The problems with the emergency physician measuring the intracompartmental pressure are several.
- You must measure the pressure in each compartment. There are four compartments in the leg, two in the forearm, and nine (!) in the foot. Being sure that you have measured the pressure in each compartment and using the measurement tool properly are not a given. Then, what would you do with the result? I can’t imagine any surgeon will operate based solely on your measurements or say-so. They will insist on their own evaluation and/or measurements as the authors suggest in the article. Seemingly, this is a redundant and painful procedure for the patient. I have performed pressure measurements several times with an orthopedist, and they are not as straightforward as: Just do it.

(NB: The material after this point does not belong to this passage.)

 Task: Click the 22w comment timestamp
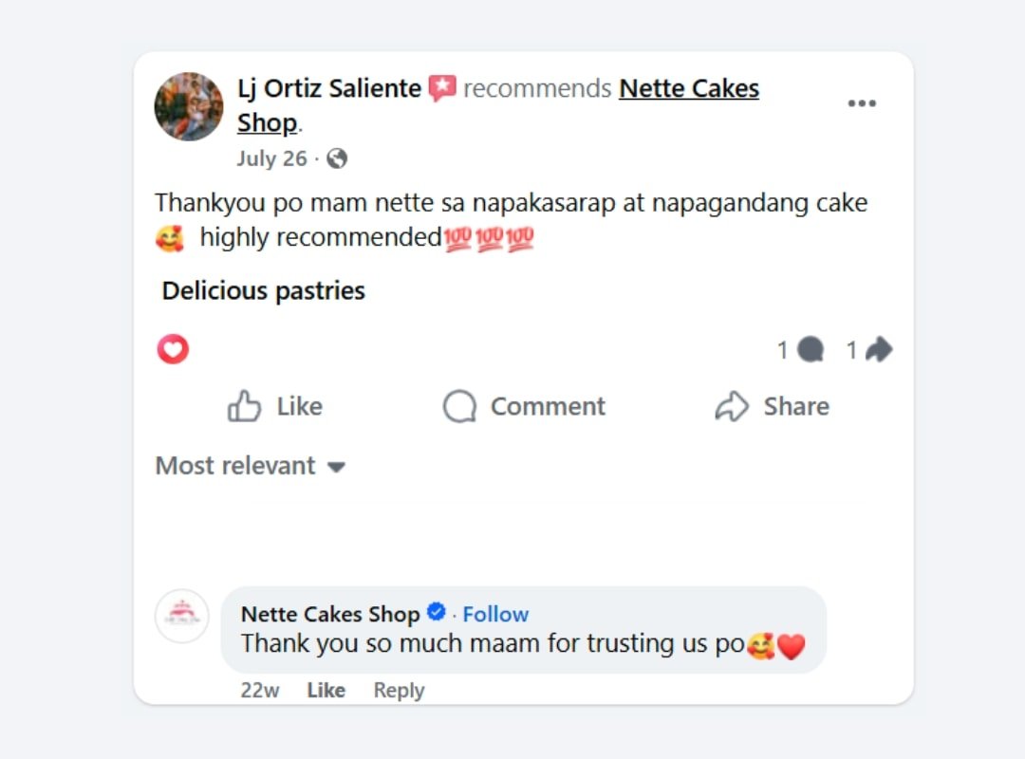(260, 690)
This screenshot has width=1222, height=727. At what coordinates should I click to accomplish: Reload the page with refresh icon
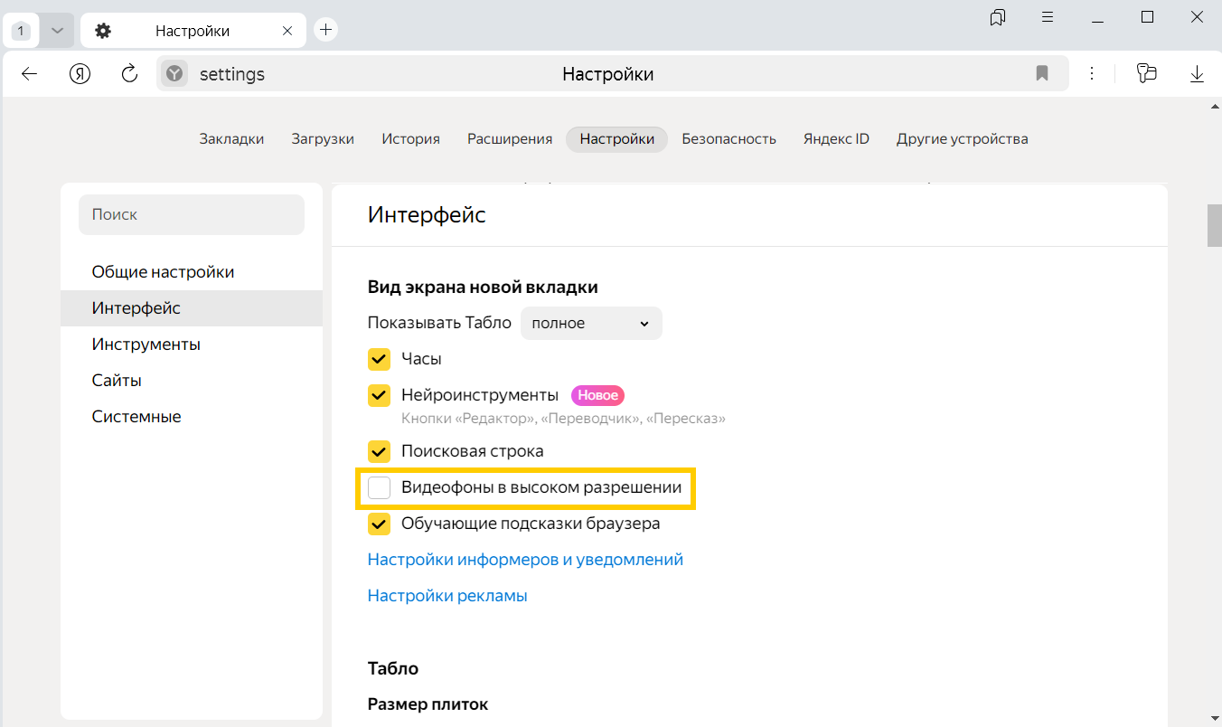[x=129, y=74]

- There will surely be an emergency physician who will avoid (consciously or subconsciously) entertaining the diagnosis if it requires an infrequently used and somewhat cumbersome procedure. Suggesting that intracompartmental pressure is an integral part of the diagnostic workup paints an imprecise and perhaps unnecessarily tortuous path for the emergency physician to make the diagnosis of compartment syndrome.
- Lastly, fasciotomy is the definitive treatment for compartment syndrome. This is a procedure that no emergency physician should be performing (or has delineated in their staff privileges to perform) regardless of the pressure results (except under the rarest of circumstances). The surgeon will be charged with acting based on their own evaluation that may or may not include pressure measurements.

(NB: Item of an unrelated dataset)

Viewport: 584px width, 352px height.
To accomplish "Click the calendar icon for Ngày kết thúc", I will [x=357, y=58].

Emergency physician intracompartmental pressure monitoring has a number of shortcomings. Consequently, let’s not make the process of diagnosing compartment syndrome more onerous than it really is by suggesting that the emergency physician should be performing a procedure that should be more appropriately performed by the person who will be the interventionist. Keep it simple.
So, how should emergency physicians handle cases where they are concerned about compartment syndrome? Call the surgeon and discuss the case.